§ **EXERCISE SET**
1. Answer these from the concert review:
(a) What did Tines sing between the two works in the first half?
(b) In about how many film projects was Castelnuovo-Tedesco involved?
(c) Which pianist played in the Enescu?
2. Name every composer whose music the concert review says was performed.

§ **TEXT**
___

Tines, it seemed, came to provide breathing room for an ARC otherwise engaged with Mario Castelnuovo-Tedesco’s Piano Quintet No. 1 and George Enescu’s Piano Quartet No. 1. Tines sang Chansons de Don Quichotte of Jacques Ibert between the two works in the first half. His comparatively brief ought to have invited at least one encore, but it did not.

Shiffman’s introductory remarks suggested further matchmaking, that being of the two mammoth instrumental works. Recalling Romanian Enescu’s move to Paris and Italian Castelnuovo-Tedesco’s move to Hollywood, both composers could be entwined with ARC’s activities in researching and recovering a “corpus of suppressed music.” 

Understanding Shiffman’s comments and programming challenged, as did some of the logic of his juxtapositions. Could the afternoon become a teachable moment? To that end, we further learned from the Festival booklet: “The ARC Ensemble comprises the senior faculty of Royal Conservatory’s Glenn Gould School in Toronto, with special guests drawn from the organization’s most accomplished students and alumni.”

Could anyone ask more of ARC? Exclamations of “great” coming from concert-goers at concert end might well sum up the Canadians’ performances of these early 20th century Italian and Romanian composers. The realizations of both larger-than-life chamber works certainly trended into the fast and furious of current classical proclivities. Perhaps, even more in vogue is the widespread artistic expression that found footing in the movies. Castelnuovo-Tedesco, himself, was involved in some 250 film projects.

The dilemma for this listener: the CAR or ARC felt overpowered for a four- and five-cylinder quintet and quartet. Yet ARC drove the striven creations with critical focus and demonstrative devotion. En grise dissolves, deceptions, climaxes glimmered on the sonic silver screen of Enescu, and even more so in those somewhat darker surfaces of Castelnuovo-Tedesco. Yet, ARC’s sheer, clearly unadulterated commitment to both mammoths resulted in some glowing melodrama and Romantic fervor.

Rockport also welcomed insightful stars of the scholarly and musical realms.       

Pianist David Louie brightly and crisply starlighted from the keyboard in the Enescu (and that might have made him a better match for the Ibert), while Werner brought seriousness of purpose to the Castelnuovo-Tedesco.

___

§ **DATA**

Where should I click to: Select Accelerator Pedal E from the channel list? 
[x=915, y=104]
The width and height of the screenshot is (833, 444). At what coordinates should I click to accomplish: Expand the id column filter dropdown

___

§ **ANSWER LIST**
1.
(a) Chansons de Don Quichotte of Jacques Ibert
(b) Some 250
(c) David Louie

2. Mario Castelnuovo-Tedesco, George Enescu, Jacques Ibert